Por
Dianela Cano Rodríguez
Al norte de Las Tunas, justo cuando
se abre al Mar Caribe la bahía de Puerto Padre se encuentra un pueblo de
pescadores conocido como El Socucho. Para acceder a él hay que realizar una
travesía de unos 18 km por un terraplén que une a esta demarcación con el
municipio Puerto Padre.
A ambos lados de la vía el viajero
puede apreciar la vegetación propia de las zonas costeras y ver cómo se
extienden hasta el horizonte las tierras robadas al mar que ya se anuncia ante
el forastero con sus olores.
Las primeras casas del asentamiento
son pequeñas, construidas con arena y piedras del litoral y en tiempos de
vacaciones exhiben las huellas de la presencia de niños y adultos veraneantes.

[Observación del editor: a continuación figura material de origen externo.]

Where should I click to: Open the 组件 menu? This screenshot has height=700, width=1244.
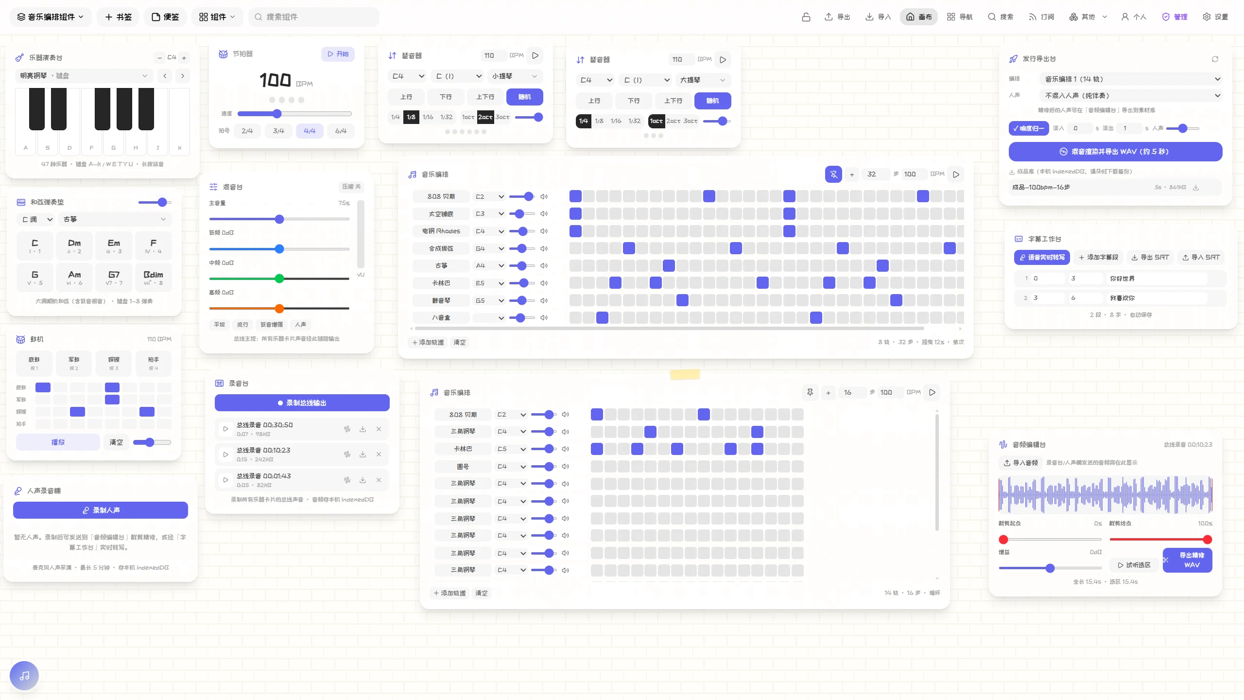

Una vez en el centro del poblado la
brisa convida al reposo y desde el estrecho malecón se puede apreciar el azul
marino y a algunos metros, justo frente a nuestros ojos, otra franja de playa
popularmente conocida como La Boca.
No son muchos los que aquí habitan, la
población ha ido emigrando hacia otras regiones del país y, en no pocos casos,
fuera del archipiélago. Pero, como predestinados a yacer en estas tierras nos
sorprenden ahora hombres curtidos por el sol y el salitre, aspecto frecuente en
las costas cubanas. Gente morena, de melenas rubísimas abundan por estos
litorales.
Pero quizás el rasgo más distintivo
de los hombres que viven en El Socucho sea su inagotable capacidad de hilvanar
historias, sucesos y sobre todo sus esperanzas cotidianas al salir al mar.
Con el alba se les ve navegar de
regreso luego de toda una noche de intentos en un mar que, a pesar de los años,
los sorprende cada día con nuevos acertijos. Los nombres de mujeres se anuncian
al atracar, pareciera que en la profunda oscuridad marina con sólo nombrarlas
se aparecen y sirven de compañía al cansado pescador. Cada embarcación fue
bautizada con calificativos femeninos. Al llegar se escuchan toda clase de
historias desde pulpos que juegan con las carnadas, peces desconocidos que
jalan muy fuerte hasta luces inertes en el horizonte.
Por los estremecedores cuentos que
asustan al visitante pareciera que en la próxima jornada desistirán de
arriesgar la vida en medio de tanta agua inexplorada. Pero no, al caer el sol
alistan nuevamente anzuelos, carnadas, hilos y carretes y se lanzan, una vez
más, a la aventura de soñar con el mar. Hacer de su captura el sustento de una
vida dura es el incentivo de cada expedición.
De hombres que sueñan con pescar se
despide el viajero, al dejar atrás a El Socucho, pueblo cansado y añejo, de
viviendas de veraneo y de pescadores.